STATED TASK:
Can you quote the lines between the one containing "How do I perform: Click the right" and the one containing "(1277, 463)", inclusive, word for word and without the pictures?

╭─ DATA ROWS

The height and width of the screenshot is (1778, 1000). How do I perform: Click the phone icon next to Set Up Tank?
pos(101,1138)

╰─
╭─ DATA ROWS

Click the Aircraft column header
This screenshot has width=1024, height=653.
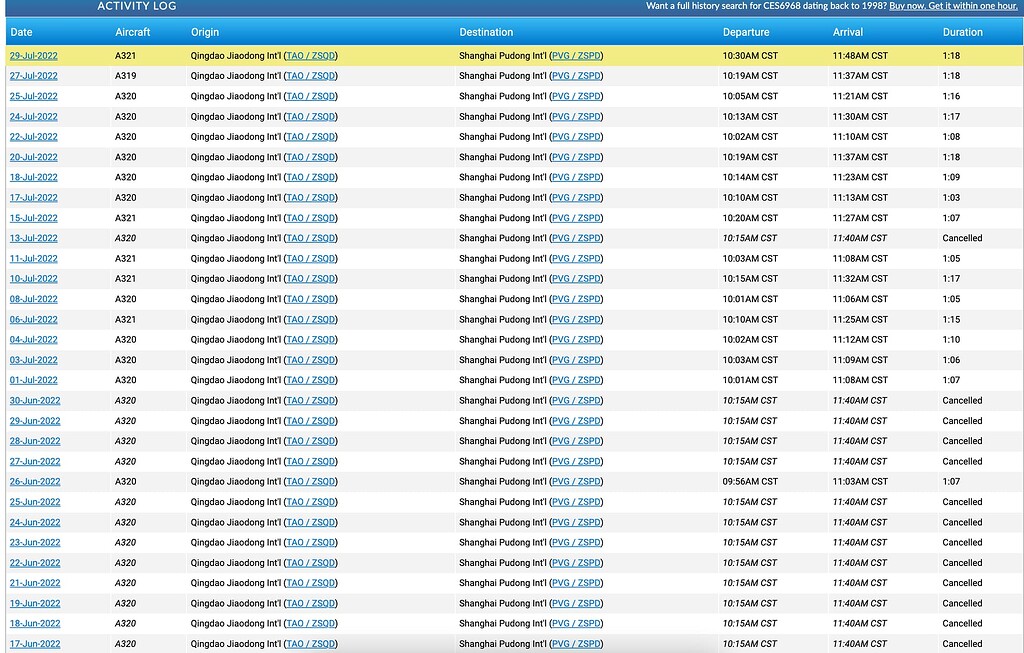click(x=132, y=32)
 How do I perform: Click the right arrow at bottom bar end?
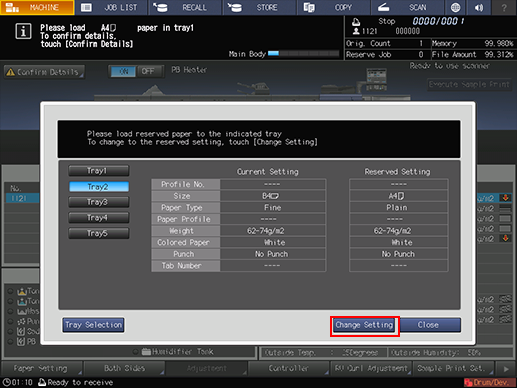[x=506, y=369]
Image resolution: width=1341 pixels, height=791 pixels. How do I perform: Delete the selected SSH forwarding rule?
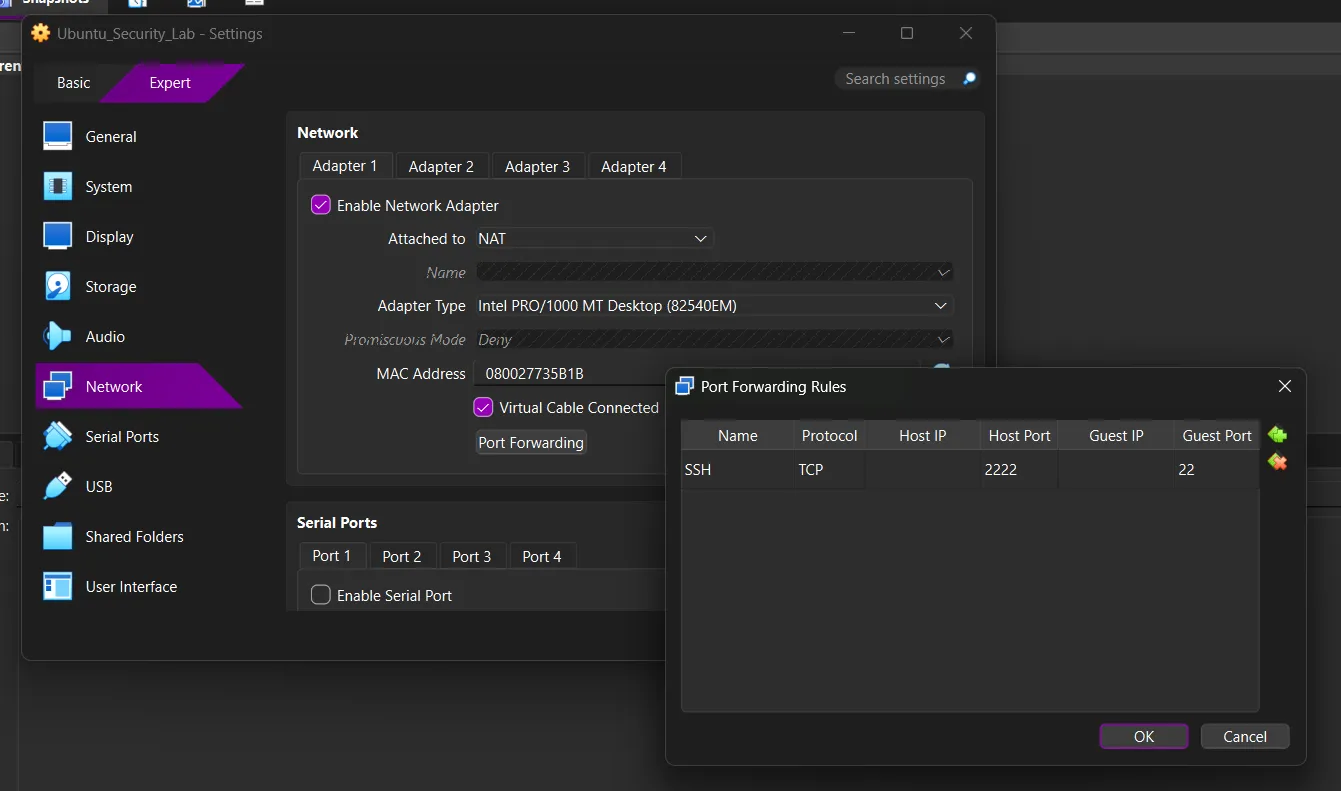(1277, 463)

╰─

EXPECTED ANSWER:
 How do I perform: Click the right arrow at bottom bar end?
[x=506, y=369]
Image resolution: width=1341 pixels, height=791 pixels. How do I perform: Delete the selected SSH forwarding rule?
(1277, 463)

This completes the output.